*** DATA FOR REVIEW ***
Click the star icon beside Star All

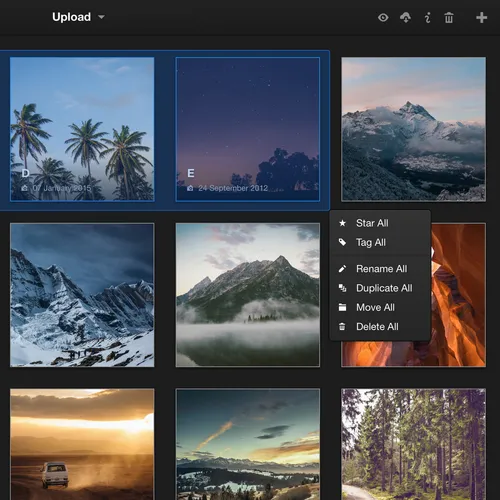pyautogui.click(x=342, y=223)
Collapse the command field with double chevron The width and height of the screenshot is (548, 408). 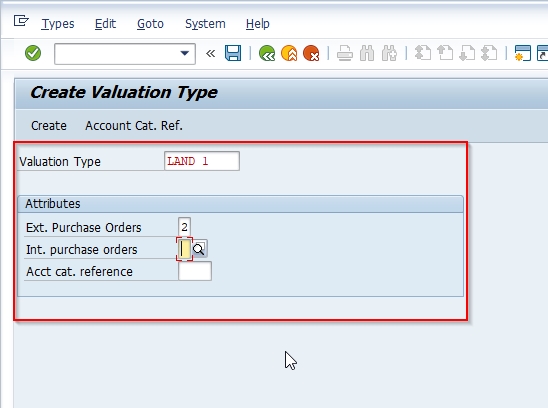210,53
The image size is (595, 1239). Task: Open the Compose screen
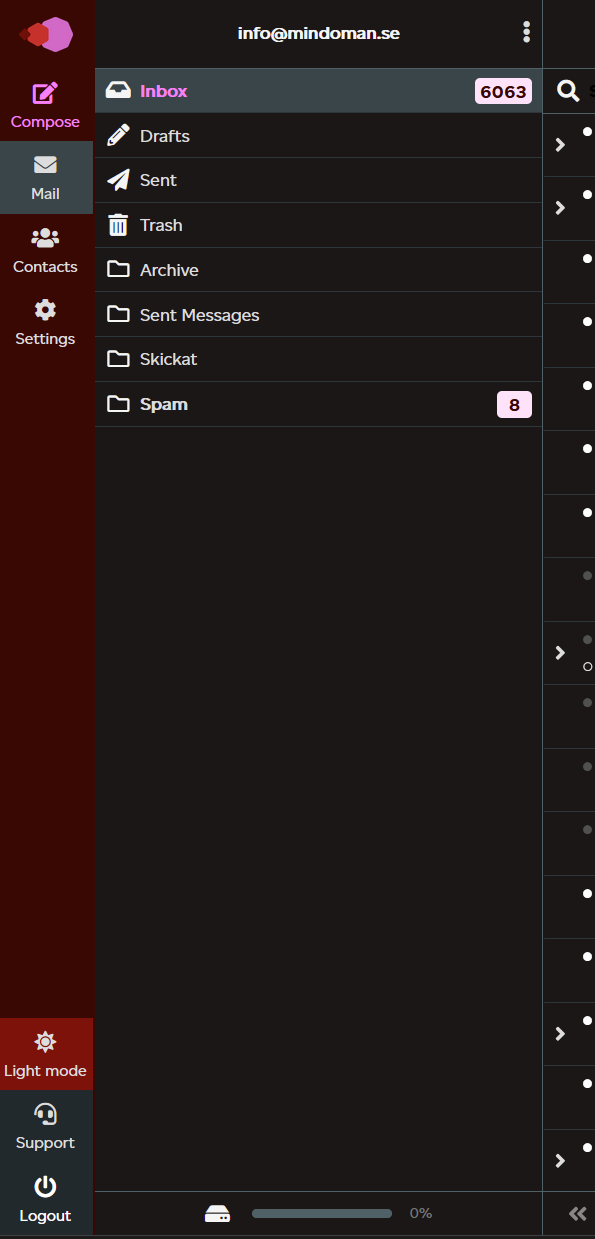pos(45,102)
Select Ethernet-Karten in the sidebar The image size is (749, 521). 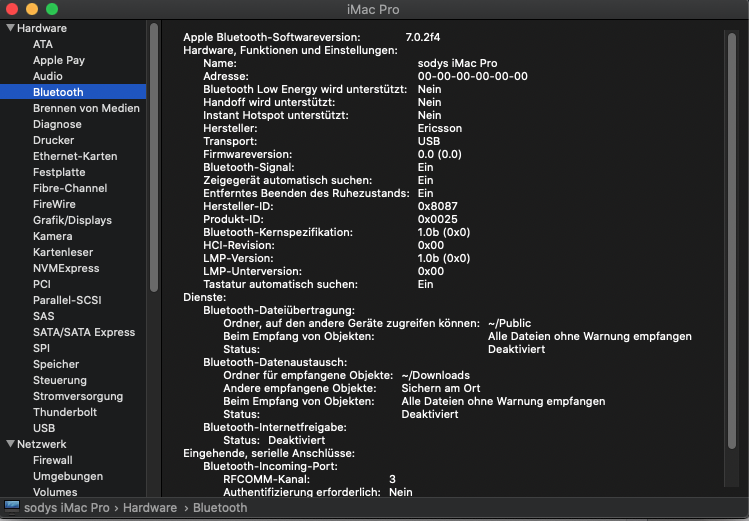point(75,156)
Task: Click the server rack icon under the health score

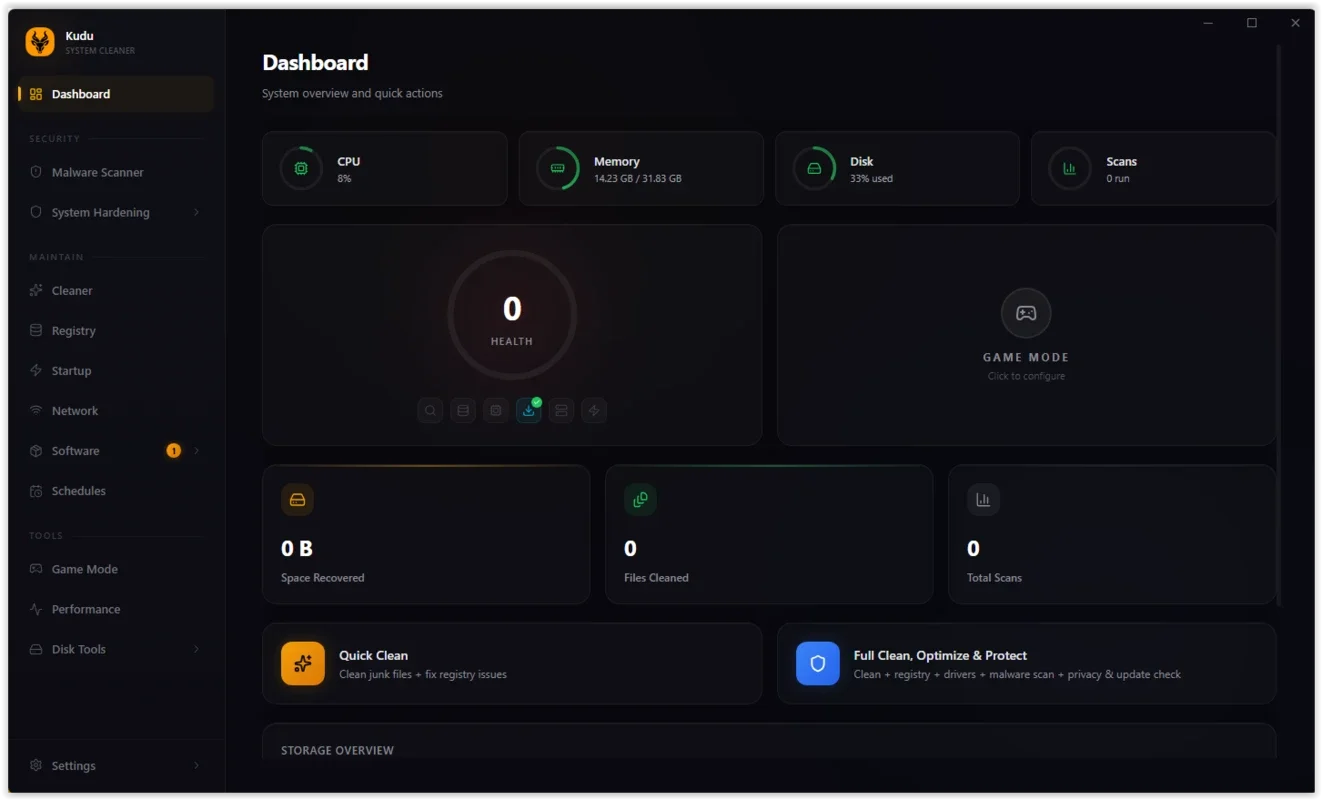Action: pyautogui.click(x=561, y=410)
*** End of DATA FOR REVIEW ***
* [WHAT YOU NEED TO DO]: Once the line containing "Task: Click the" is found, it and every line through the end of the records above should be output exactly, with no pictures.

* [TASK SOLUTION]:
Task: Click the server rack icon under the health score

Action: pyautogui.click(x=561, y=410)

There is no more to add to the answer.